Joanna whirled around at the precise moment the dog decided to shuffle back across the kitchen floor. Right in front of her. She clutched the edge of the counter, sloshing coffee all over her left boob. Cursing, she grabbed a napkin and started rubbing at the spot, even though some small, tired part of her brain knew coffee and peach cotton did not mix. She glared at Bobby as her breast jiggled from the onslaught. “One word about wanting to help and you’re dead meat,” she said, then added, “As for your moving on…as I recall, you did that before the ink was dry on the divorce papers.”

“You’re still pissed about the dog, aren’t you?”
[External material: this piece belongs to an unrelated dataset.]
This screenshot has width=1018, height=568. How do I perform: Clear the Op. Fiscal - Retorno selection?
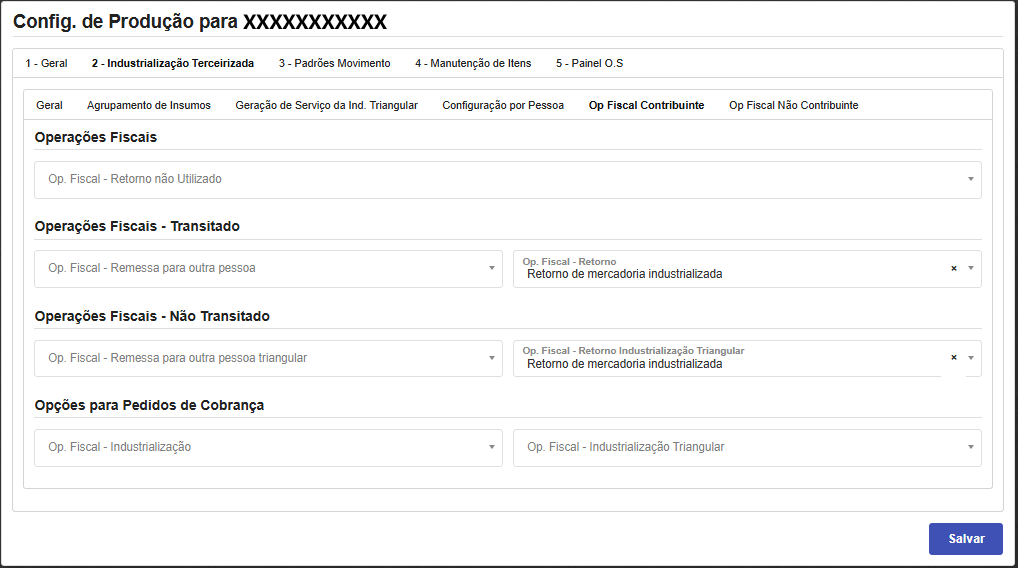953,268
“The dog, the roof, your being late…take your pick. Oh, and Ryder’s teacher called. She wants us to come in for a conference.”

To give Bobby credit, concern flashed across his features. “I thought he was doing better this year.”

“Yeah, well, so did I. But apparently not. So believe me, your getting married again doesn’t even make the short list. But honestly, Bobby…” Joanna gave up on the rubbing and looked at her ex. “Can Tori even vote yet?”

“She’s twenty-one, for God’s sake. Besides, in some ways she’s older than I am—”

Which, Joanna thought uncharitably, wasn’t all that much of a stretch.

“—and she’s pregnant.”

At this rate Joanna could open a damn shoe store. “Well,” she said after a moment, “at least no one’s holding Chester accountable for that puppy.”

“That’s why I’m late,” Bobby said, ignoring her. “Tori was so sick this morning, she didn’t want me to leave.”

Oh, no. Uh-uh. Not that she didn’t genuinely feel badly for Bobby’s girlfriend, who clearly had no idea what she was getting herself into. But no way was Joanna about to let sympathy sully the righteous indignation she’d spent the past half hour polishing to a high gloss.

“You are totally out of your mind,” she said.

The corners of Bobby’s mouth pulled down. “Why do you say that? You know how much I love kids.”